L’observateur de bonne foi éprouve de grandes difficultés à percer le huis clos qui isole la Tchétchénie du reste du monde. Combien de morts dans la population civile en dix ans de guerre? Au moins 100.000, au plus 300.000 selon les estimations des ONG. Soit un civil sur dix ou sur 4. Combien de votants aux élections de Novembre 2005? Entre 60 à 80% selon les autorités russes, 20%, estiment les témoins indépendants. Le black out qui règne sur cette parcelle de Caucase interdit toute évaluation chiffrée des ravages d’un conflit que chacun sait impitoyable.

La censure ne masque pas l’horreur. Sous nos yeux, une capitale (Grozny, 400.000 habitants) a été rasée pour la première fois depuis 1944 quand Hitler punit Varsovie. L’étiquette « lutte anti-terroriste » ne saurait coiffer une telle inhumanité. L’état-major russe prétend lutter contre une poignée de terroristes qu’il chiffre entre 700 et 2000 combattants. Qu’aurions-nous dit si le gouvernement anglais avait bombardé Belfast, ou le gouvernement espagnol Bilbao, sous prétexte de réduire l’IRA ou l’ETA? Le sac de Grozny, des villes et des villages de Tchétchénie se repaît du silence mondial. Les femmes, les enfants, tous les civils tchétchènes sont-ils moins dignes de respect que le reste de l’humanité? Sont-ils encore considérés comme des êtres humains?

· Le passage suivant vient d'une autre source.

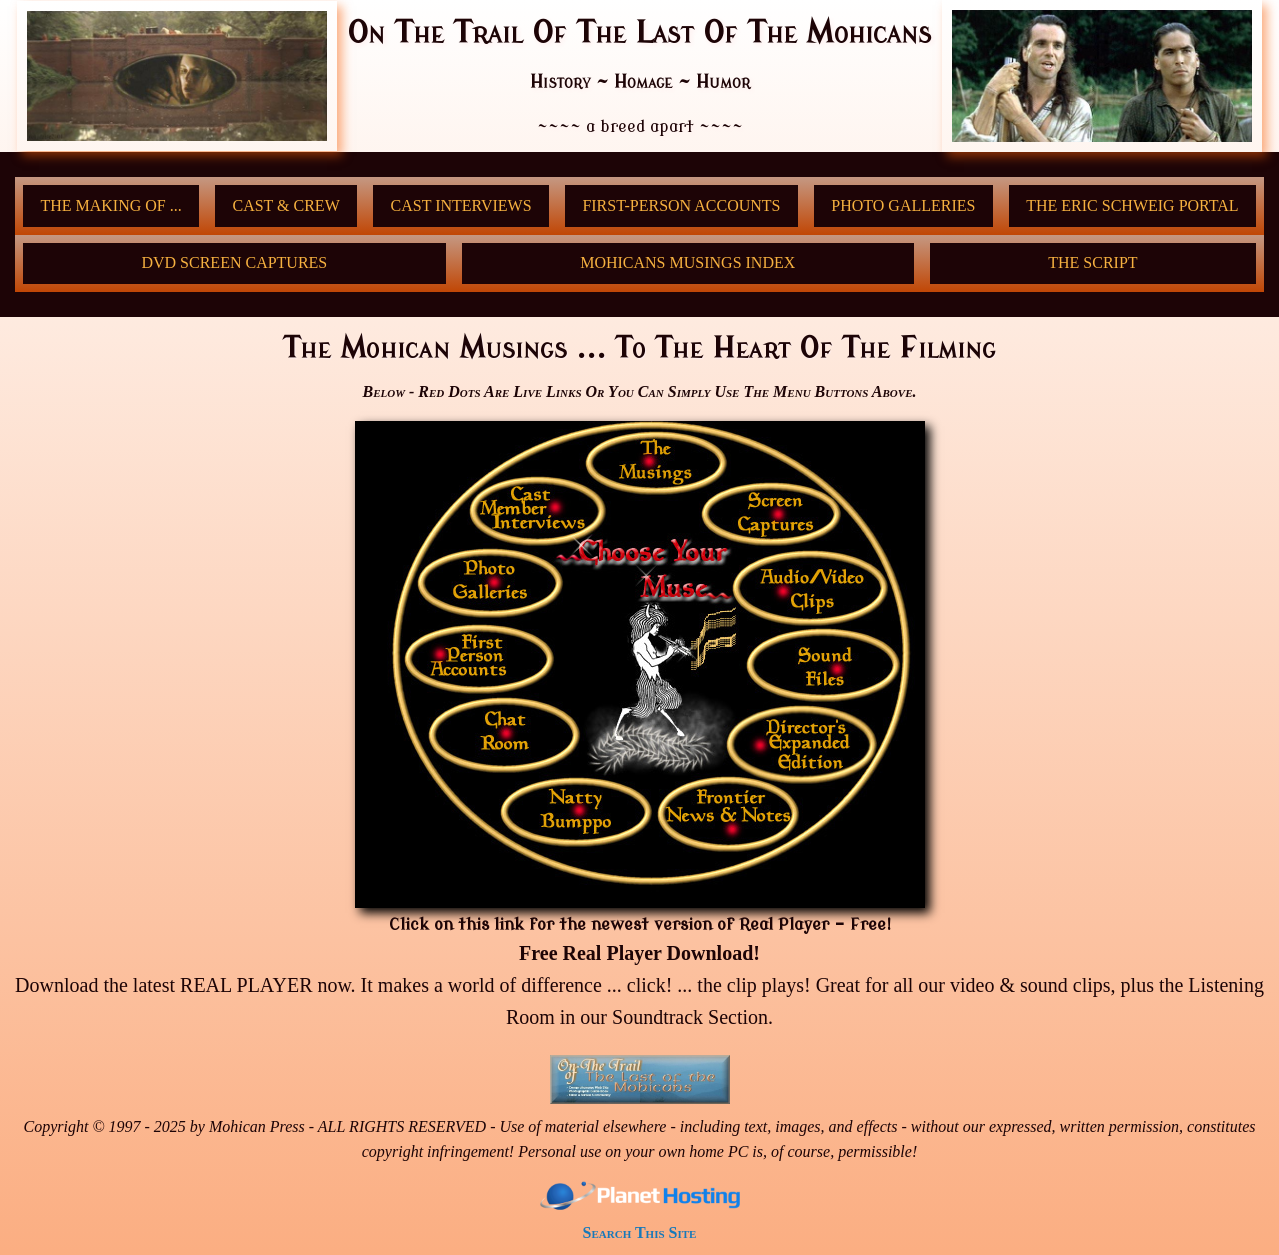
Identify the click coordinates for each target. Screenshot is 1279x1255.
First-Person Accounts (681, 205)
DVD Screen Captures (234, 262)
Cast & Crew (285, 205)
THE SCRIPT (1092, 262)
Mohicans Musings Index (687, 262)
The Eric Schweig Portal (1132, 205)
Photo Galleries (903, 205)
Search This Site (640, 1232)
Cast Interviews (461, 205)
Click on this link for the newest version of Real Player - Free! (640, 925)
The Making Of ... (110, 205)
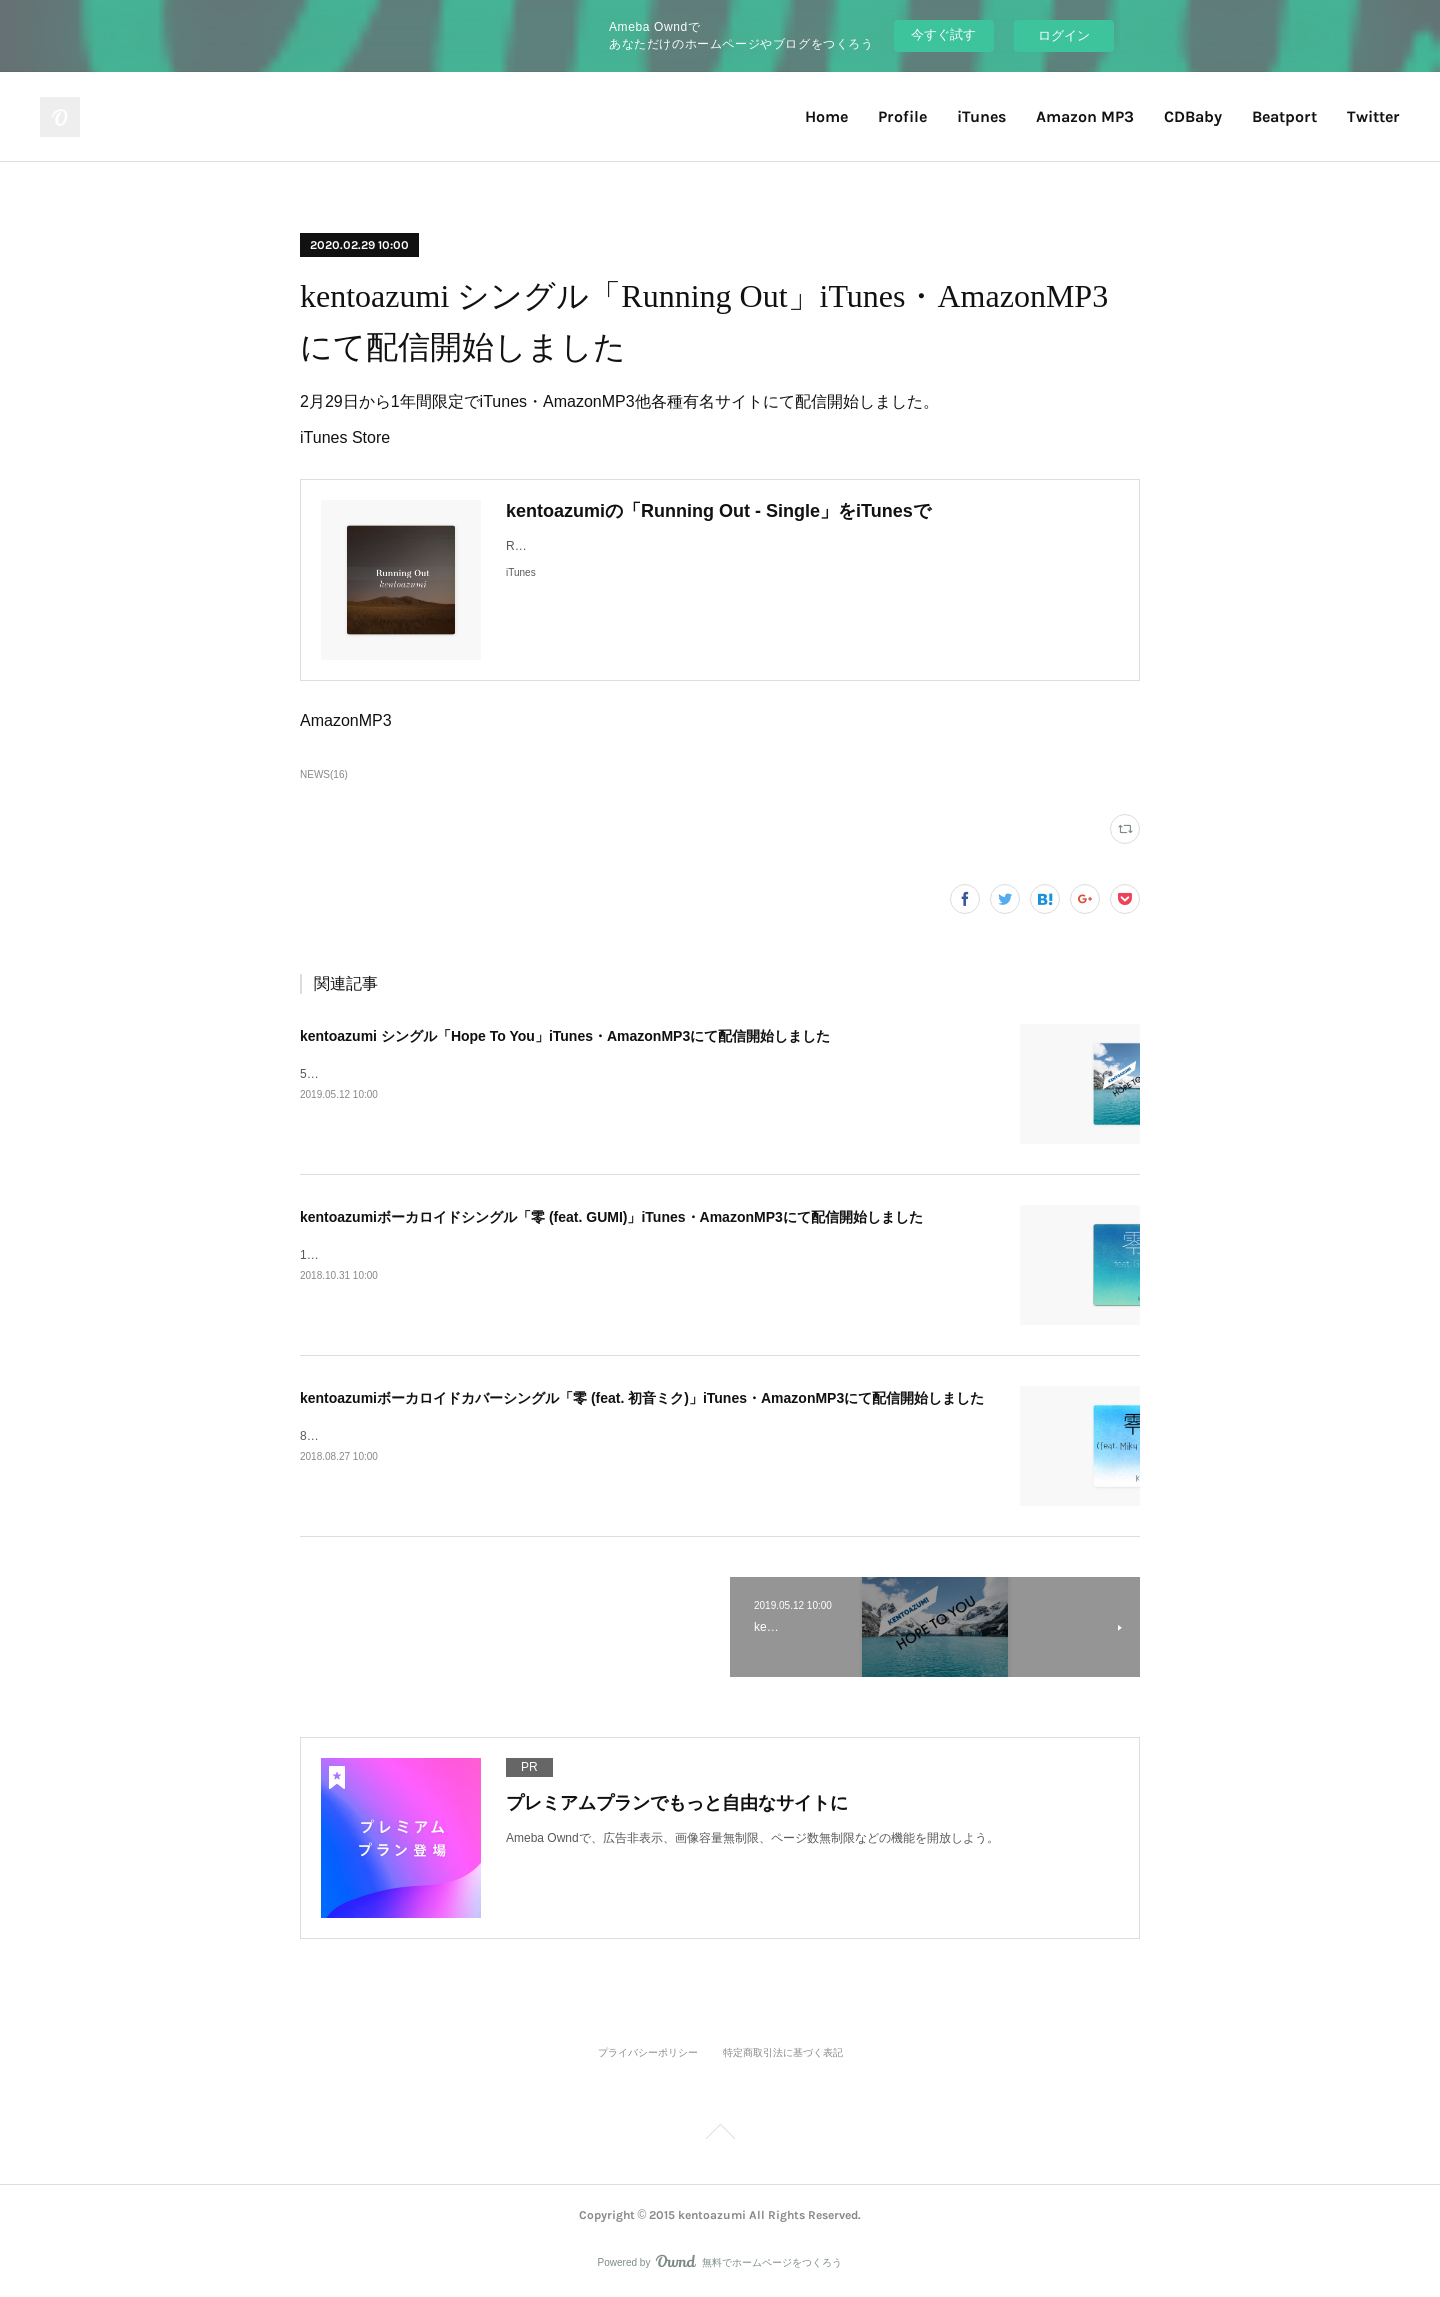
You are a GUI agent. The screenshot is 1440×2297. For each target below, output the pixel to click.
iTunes (981, 116)
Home (826, 116)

Rien n’excuse notre planétaire silence.

1/ Il en va de notre morale la plus élémentaire. Comment accepter le viol des filles enlevées par les troupes d’occupation ou leurs milices ? Pourquoi supporter le meurtre des enfants et le rapt des garçons, torturés, brisés et revendus, vivants ou morts, à leur famille ? Et les camps de « filtration » ? Et les « fagots humains » ? Et les villages décimés pour l’exemple ? Quelques ONG et journalistes courageux, russes ou occidentaux, témoignent des forfaits innombrables. Nous ne pourrons pas dire « nous ne savions pas ».